Рыженькая девушка рассмеялась, кивнула. Вытащила тетрадь в зеленом клеенчатом переплете. Вывела круглым почерком: «Брант – 1 шоколадка». Аккуратно цену дописала. Пообещала:
– Буду отмечать, сколько штук возьмете. Потом перемножим, заплатишь.
Айкен взял мозаику со станции «Лесная». Грибников с коробами. Брант потрепал его по вихрам, забрал пакет с продуктами и попрощался с продавщицей. Пирожки они съели по дороге к дому, за два квартала управились, не дали остыть горячему. А когда заварили чаю, сделали еще бутерброды с колбасой.
Как намылось русло в первый день, так и потекло. Айкен прибегал в обед, приносил заранее приготовленную еду или коряво нарезанные бутерброды. Получал порцию похвалы от бригады: «Папин помощник растет!» Убирал одежду в шкафчик Бранта, перекидывался и шнырял по огромной территории вокзала. Иногда возвращался с добычей – притаскивал оставленные пассажирами газеты и мятые книжки. Потом начал носить буклеты. О мозаичных панно, о скульптурах в закрытом на реставрацию алтарном зале. Об архитектурном ансамбле привокзальной площади, о гостинице, о здании автовокзала. К авансу их семейство изрядно обросло печатной продукцией, и Брант, никогда добровольно не бравший в руки книгу, предложил:
– Я сегодня деньги получу. Хочешь, пойдем, тебе каких-нибудь журналов купим?

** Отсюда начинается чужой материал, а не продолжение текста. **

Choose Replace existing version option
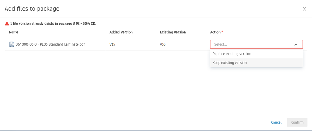 232,54
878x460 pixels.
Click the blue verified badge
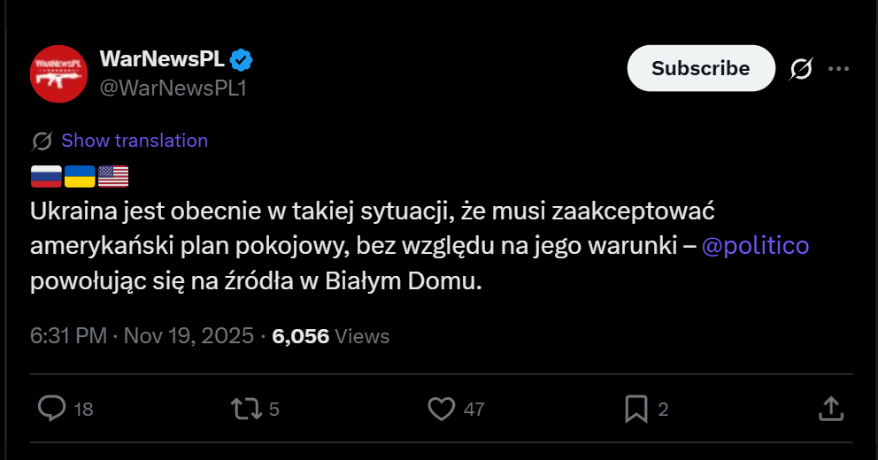[x=242, y=60]
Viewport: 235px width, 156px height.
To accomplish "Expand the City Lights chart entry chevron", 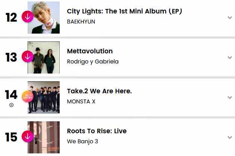I will (x=230, y=18).
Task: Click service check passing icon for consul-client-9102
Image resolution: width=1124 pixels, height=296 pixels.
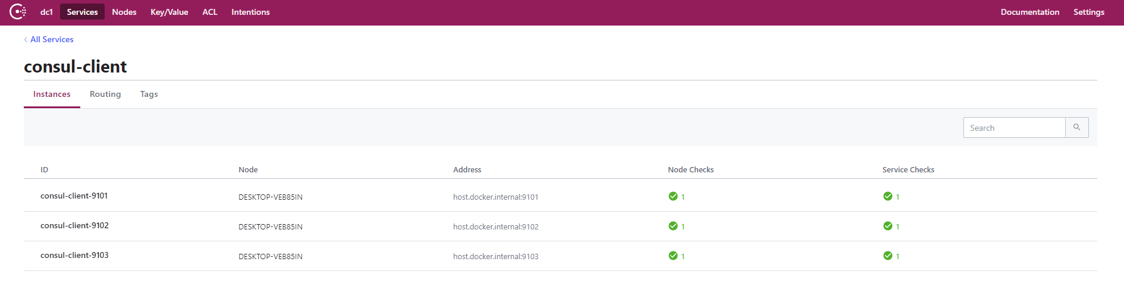Action: click(888, 226)
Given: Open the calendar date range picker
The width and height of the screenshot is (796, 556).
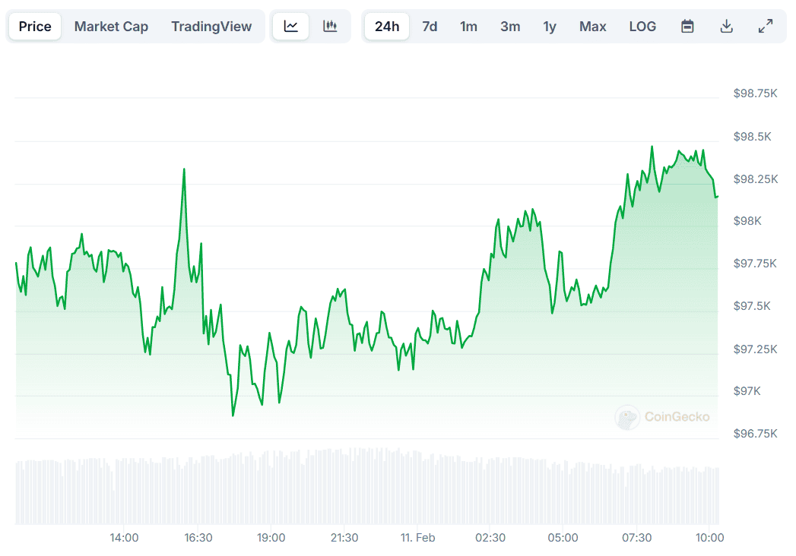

– Если перейти через площадь, можно попасть в книжный магазин, – тут же сообщил Айкен. – У них ух, какая огромная витрина! А еще там глобусы, и красивые карты. И много всяких ручек и карандашей.
– Много не купим, нам надо будет отдать долг за шоколадки, – усмехнулся Брант. – Ограничимся самым необходимым. Выбирать будешь ты, я в этом ничего не понимаю.
В книжный пошли по всем правилам. Поднялись на мост над путями, полюбовались сверху на составы и переключающиеся сине-красные семафоры. Брант заставлял Айкена держаться подальше от перил – хоть они и огорожены сетчатыми щитами с табличками «Осторожно! Рядом линии высокого напряжения!», а все равно на душе тревожно. Чуть позже стало понятно – тревога одолела не из-за перил и табличек. Кто-то сверлил Бранта взглядом, и он впервые подумал, что надо было искать работу подальше от вокзала, не ходить мимо платформ. Мало ли кто сейчас вышел из поезда? Брант никогда не говорил ни Ильзе, ни братьям по оружию, что у него есть родня в Ключевых Водах. Родители обещали никому не выдавать, куда он уехал. Только это не избавит от случайной встречи.